* GIVEN DATA:

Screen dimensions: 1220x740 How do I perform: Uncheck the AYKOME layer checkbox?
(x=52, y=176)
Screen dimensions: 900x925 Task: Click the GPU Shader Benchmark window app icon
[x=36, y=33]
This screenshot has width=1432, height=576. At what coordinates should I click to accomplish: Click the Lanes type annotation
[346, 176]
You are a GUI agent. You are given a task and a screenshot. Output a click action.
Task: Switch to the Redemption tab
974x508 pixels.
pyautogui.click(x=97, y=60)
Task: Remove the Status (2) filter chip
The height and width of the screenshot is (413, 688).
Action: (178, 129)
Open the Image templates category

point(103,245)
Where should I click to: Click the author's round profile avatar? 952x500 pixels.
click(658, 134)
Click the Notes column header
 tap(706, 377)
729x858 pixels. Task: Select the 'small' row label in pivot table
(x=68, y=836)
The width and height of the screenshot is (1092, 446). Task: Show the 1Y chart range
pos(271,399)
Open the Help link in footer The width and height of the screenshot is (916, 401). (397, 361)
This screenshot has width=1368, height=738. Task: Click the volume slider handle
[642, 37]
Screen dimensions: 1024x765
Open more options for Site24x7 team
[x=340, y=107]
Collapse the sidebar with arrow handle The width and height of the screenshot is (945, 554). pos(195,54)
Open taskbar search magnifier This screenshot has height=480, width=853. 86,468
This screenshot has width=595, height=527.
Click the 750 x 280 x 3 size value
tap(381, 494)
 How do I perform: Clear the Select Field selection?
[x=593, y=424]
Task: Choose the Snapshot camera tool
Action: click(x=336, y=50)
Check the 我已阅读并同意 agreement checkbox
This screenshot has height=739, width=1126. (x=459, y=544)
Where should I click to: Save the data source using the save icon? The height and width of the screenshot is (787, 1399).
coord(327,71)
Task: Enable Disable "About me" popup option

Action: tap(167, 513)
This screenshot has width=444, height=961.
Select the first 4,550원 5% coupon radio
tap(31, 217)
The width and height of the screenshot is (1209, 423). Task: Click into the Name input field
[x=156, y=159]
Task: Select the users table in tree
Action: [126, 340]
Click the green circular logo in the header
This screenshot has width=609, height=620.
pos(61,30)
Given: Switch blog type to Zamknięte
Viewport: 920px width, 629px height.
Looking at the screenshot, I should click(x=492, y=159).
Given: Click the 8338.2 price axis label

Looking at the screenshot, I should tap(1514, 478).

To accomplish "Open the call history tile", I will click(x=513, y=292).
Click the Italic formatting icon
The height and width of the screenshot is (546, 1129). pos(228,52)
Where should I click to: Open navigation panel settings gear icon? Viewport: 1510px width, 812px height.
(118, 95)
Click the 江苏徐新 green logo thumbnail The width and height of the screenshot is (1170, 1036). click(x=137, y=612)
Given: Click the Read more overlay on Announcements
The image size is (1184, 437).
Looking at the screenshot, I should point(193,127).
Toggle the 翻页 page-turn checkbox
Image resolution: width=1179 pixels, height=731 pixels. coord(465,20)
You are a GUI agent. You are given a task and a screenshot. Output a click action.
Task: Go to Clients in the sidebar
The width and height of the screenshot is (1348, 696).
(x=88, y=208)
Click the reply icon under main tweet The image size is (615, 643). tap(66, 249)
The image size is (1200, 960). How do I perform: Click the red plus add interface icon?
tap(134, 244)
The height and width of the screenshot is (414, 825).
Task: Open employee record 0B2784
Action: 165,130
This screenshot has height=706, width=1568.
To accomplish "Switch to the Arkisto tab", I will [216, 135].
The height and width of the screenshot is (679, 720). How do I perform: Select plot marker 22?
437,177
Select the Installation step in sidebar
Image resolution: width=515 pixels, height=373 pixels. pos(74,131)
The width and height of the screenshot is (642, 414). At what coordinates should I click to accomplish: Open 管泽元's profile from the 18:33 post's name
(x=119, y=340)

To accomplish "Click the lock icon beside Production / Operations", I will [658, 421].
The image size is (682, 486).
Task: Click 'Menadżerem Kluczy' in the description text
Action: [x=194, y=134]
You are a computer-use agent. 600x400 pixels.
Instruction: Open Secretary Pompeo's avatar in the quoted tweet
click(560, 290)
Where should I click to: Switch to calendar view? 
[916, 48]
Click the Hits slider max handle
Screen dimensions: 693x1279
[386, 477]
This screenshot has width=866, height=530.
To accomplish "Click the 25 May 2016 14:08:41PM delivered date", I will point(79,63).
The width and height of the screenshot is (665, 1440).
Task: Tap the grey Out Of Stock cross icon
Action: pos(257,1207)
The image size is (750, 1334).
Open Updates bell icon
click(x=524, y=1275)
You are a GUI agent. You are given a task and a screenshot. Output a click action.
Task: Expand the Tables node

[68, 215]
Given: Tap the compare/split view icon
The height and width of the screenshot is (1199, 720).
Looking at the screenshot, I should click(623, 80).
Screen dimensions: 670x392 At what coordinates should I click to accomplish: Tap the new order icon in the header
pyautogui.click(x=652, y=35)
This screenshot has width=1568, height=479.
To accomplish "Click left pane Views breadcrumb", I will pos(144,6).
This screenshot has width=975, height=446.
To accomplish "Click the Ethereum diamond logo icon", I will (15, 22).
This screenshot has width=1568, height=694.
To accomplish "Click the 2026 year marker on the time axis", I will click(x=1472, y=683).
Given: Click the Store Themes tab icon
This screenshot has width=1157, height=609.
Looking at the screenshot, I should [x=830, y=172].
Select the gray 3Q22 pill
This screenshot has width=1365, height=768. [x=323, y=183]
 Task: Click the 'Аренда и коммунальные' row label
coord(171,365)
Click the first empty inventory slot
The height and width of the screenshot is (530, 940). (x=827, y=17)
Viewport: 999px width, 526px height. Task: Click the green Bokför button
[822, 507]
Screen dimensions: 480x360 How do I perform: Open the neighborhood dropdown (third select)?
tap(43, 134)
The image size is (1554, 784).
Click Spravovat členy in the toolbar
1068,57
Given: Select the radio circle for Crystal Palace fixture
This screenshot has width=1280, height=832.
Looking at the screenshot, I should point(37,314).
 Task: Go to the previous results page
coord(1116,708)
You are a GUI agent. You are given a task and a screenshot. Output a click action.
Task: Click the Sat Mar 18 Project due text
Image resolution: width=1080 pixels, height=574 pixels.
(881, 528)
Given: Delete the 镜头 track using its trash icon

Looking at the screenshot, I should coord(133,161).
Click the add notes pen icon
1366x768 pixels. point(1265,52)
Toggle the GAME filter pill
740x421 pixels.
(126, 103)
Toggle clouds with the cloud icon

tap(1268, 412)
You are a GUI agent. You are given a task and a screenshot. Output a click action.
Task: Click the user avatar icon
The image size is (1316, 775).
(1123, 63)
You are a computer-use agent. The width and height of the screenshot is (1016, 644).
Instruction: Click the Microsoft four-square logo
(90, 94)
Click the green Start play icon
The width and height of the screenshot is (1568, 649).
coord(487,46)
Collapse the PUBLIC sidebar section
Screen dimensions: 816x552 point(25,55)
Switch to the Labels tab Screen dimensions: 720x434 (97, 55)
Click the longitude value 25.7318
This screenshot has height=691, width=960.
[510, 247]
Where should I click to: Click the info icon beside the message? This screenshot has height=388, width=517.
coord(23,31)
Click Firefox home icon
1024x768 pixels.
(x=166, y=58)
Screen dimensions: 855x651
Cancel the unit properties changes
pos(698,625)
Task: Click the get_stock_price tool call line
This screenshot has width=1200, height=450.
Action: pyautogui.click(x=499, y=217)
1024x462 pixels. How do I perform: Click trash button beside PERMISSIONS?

* ACTIVITY:
Repeat the material word for word.

* ANSWER FOR THIS EXERCISE:
Screen dimensions: 1220x740 How do I perform: Uncheck the AYKOME layer checkbox?
(x=52, y=176)
Screen dimensions: 900x925 Task: Click the GPU Shader Benchmark window app icon
[x=36, y=33]
This screenshot has width=1432, height=576. At what coordinates should I click to accomplish: Click the Lanes type annotation
[346, 176]
You are a GUI agent. You are given a task and a screenshot. Output a click action.
Task: Switch to the Redemption tab
974x508 pixels.
pyautogui.click(x=97, y=60)
Task: Remove the Status (2) filter chip
The height and width of the screenshot is (413, 688).
Action: (178, 129)
Open the Image templates category

point(103,245)
Where should I click to: Click the author's round profile avatar? 952x500 pixels.
click(658, 134)
Click the Notes column header
 tap(706, 377)
729x858 pixels. Task: Select the 'small' row label in pivot table
(x=68, y=836)
The width and height of the screenshot is (1092, 446). Task: Show the 1Y chart range
pos(271,399)
Open the Help link in footer The width and height of the screenshot is (916, 401). (397, 361)
This screenshot has width=1368, height=738. Task: Click the volume slider handle
[642, 37]
Screen dimensions: 1024x765
Open more options for Site24x7 team
[x=340, y=107]
Collapse the sidebar with arrow handle The width and height of the screenshot is (945, 554). pos(195,54)
Open taskbar search magnifier This screenshot has height=480, width=853. 86,468
This screenshot has width=595, height=527.
Click the 750 x 280 x 3 size value
tap(381, 494)
 How do I perform: Clear the Select Field selection?
[x=593, y=424]
Task: Choose the Snapshot camera tool
Action: click(x=336, y=50)
Check the 我已阅读并同意 agreement checkbox
This screenshot has height=739, width=1126. (x=459, y=544)
Where should I click to: Save the data source using the save icon? The height and width of the screenshot is (787, 1399).
coord(327,71)
Task: Enable Disable "About me" popup option

Action: tap(167, 513)
This screenshot has width=444, height=961.
Select the first 4,550원 5% coupon radio
tap(31, 217)
The width and height of the screenshot is (1209, 423). Task: Click into the Name input field
[x=156, y=159]
Task: Select the users table in tree
Action: [126, 340]
Click the green circular logo in the header
This screenshot has width=609, height=620.
pos(61,30)
Given: Switch blog type to Zamknięte
Viewport: 920px width, 629px height.
Looking at the screenshot, I should click(x=492, y=159).
Given: Click the 8338.2 price axis label

Looking at the screenshot, I should tap(1514, 478).

To accomplish "Open the call history tile", I will click(x=513, y=292).
Click the Italic formatting icon
The height and width of the screenshot is (546, 1129). pos(228,52)
Where should I click to: Open navigation panel settings gear icon? Viewport: 1510px width, 812px height.
(118, 95)
Click the 江苏徐新 green logo thumbnail The width and height of the screenshot is (1170, 1036). click(x=137, y=612)
Given: Click the Read more overlay on Announcements
The image size is (1184, 437).
Looking at the screenshot, I should point(193,127).
Toggle the 翻页 page-turn checkbox
Image resolution: width=1179 pixels, height=731 pixels. coord(465,20)
You are a GUI agent. You are given a task and a screenshot. Output a click action.
Task: Go to Clients in the sidebar
The width and height of the screenshot is (1348, 696).
(x=88, y=208)
Click the reply icon under main tweet The image size is (615, 643). tap(66, 249)
The image size is (1200, 960). How do I perform: Click the red plus add interface icon?
tap(134, 244)
The height and width of the screenshot is (414, 825).
Task: Open employee record 0B2784
Action: 165,130
This screenshot has height=706, width=1568.
To accomplish "Switch to the Arkisto tab", I will [216, 135].
The height and width of the screenshot is (679, 720). How do I perform: Select plot marker 22?
437,177
Select the Installation step in sidebar
Image resolution: width=515 pixels, height=373 pixels. pos(74,131)
The width and height of the screenshot is (642, 414). At what coordinates should I click to accomplish: Open 管泽元's profile from the 18:33 post's name
(x=119, y=340)

To accomplish "Click the lock icon beside Production / Operations", I will [658, 421].
The image size is (682, 486).
Task: Click 'Menadżerem Kluczy' in the description text
Action: [x=194, y=134]
You are a computer-use agent. 600x400 pixels.
Instruction: Open Secretary Pompeo's avatar in the quoted tweet
click(560, 290)
Where should I click to: Switch to calendar view? 
[916, 48]
Click the Hits slider max handle
Screen dimensions: 693x1279
[386, 477]
This screenshot has width=866, height=530.
To accomplish "Click the 25 May 2016 14:08:41PM delivered date", I will point(79,63).
The width and height of the screenshot is (665, 1440).
Task: Tap the grey Out Of Stock cross icon
Action: pos(257,1207)
The image size is (750, 1334).
Open Updates bell icon
click(x=524, y=1275)
You are a GUI agent. You are given a task and a screenshot. Output a click action.
Task: Expand the Tables node

[68, 215]
Given: Tap the compare/split view icon
The height and width of the screenshot is (1199, 720).
Looking at the screenshot, I should click(623, 80).
Screen dimensions: 670x392 At what coordinates should I click to accomplish: Tap the new order icon in the header
pyautogui.click(x=652, y=35)
This screenshot has width=1568, height=479.
To accomplish "Click left pane Views breadcrumb", I will pos(144,6).
This screenshot has width=975, height=446.
To accomplish "Click the Ethereum diamond logo icon", I will (15, 22).
This screenshot has width=1568, height=694.
To accomplish "Click the 2026 year marker on the time axis", I will click(x=1472, y=683).
Given: Click the Store Themes tab icon
This screenshot has width=1157, height=609.
Looking at the screenshot, I should [x=830, y=172].
Select the gray 3Q22 pill
This screenshot has width=1365, height=768. [x=323, y=183]
 Task: Click the 'Аренда и коммунальные' row label
coord(171,365)
Click the first empty inventory slot
The height and width of the screenshot is (530, 940). (x=827, y=17)
Viewport: 999px width, 526px height. Task: Click the green Bokför button
[822, 507]
Screen dimensions: 480x360 How do I perform: Open the neighborhood dropdown (third select)?
tap(43, 134)
The image size is (1554, 784).
Click Spravovat členy in the toolbar
1068,57
Given: Select the radio circle for Crystal Palace fixture
This screenshot has width=1280, height=832.
Looking at the screenshot, I should point(37,314).
 Task: Go to the previous results page
coord(1116,708)
You are a GUI agent. You are given a task and a screenshot. Output a click action.
Task: Click the Sat Mar 18 Project due text
Image resolution: width=1080 pixels, height=574 pixels.
(881, 528)
Given: Delete the 镜头 track using its trash icon

Looking at the screenshot, I should coord(133,161).
Click the add notes pen icon
1366x768 pixels. point(1265,52)
Toggle the GAME filter pill
740x421 pixels.
(126, 103)
Toggle clouds with the cloud icon

tap(1268, 412)
You are a GUI agent. You are given a task and a screenshot. Output a click action.
Task: Click the user avatar icon
The image size is (1316, 775).
(1123, 63)
You are a computer-use agent. The width and height of the screenshot is (1016, 644).
Instruction: Click the Microsoft four-square logo
(90, 94)
Click the green Start play icon
The width and height of the screenshot is (1568, 649).
coord(487,46)
Collapse the PUBLIC sidebar section
Screen dimensions: 816x552 point(25,55)
Switch to the Labels tab Screen dimensions: 720x434 (97, 55)
Click the longitude value 25.7318
This screenshot has height=691, width=960.
[510, 247]
Where should I click to: Click the info icon beside the message? This screenshot has height=388, width=517.
coord(23,31)
Click Firefox home icon
1024x768 pixels.
(x=166, y=58)
Screen dimensions: 855x651
Cancel the unit properties changes
pos(698,625)
Task: Click the get_stock_price tool call line
This screenshot has width=1200, height=450.
Action: pyautogui.click(x=499, y=217)
1024x462 pixels. How do I perform: Click trash button beside PERMISSIONS?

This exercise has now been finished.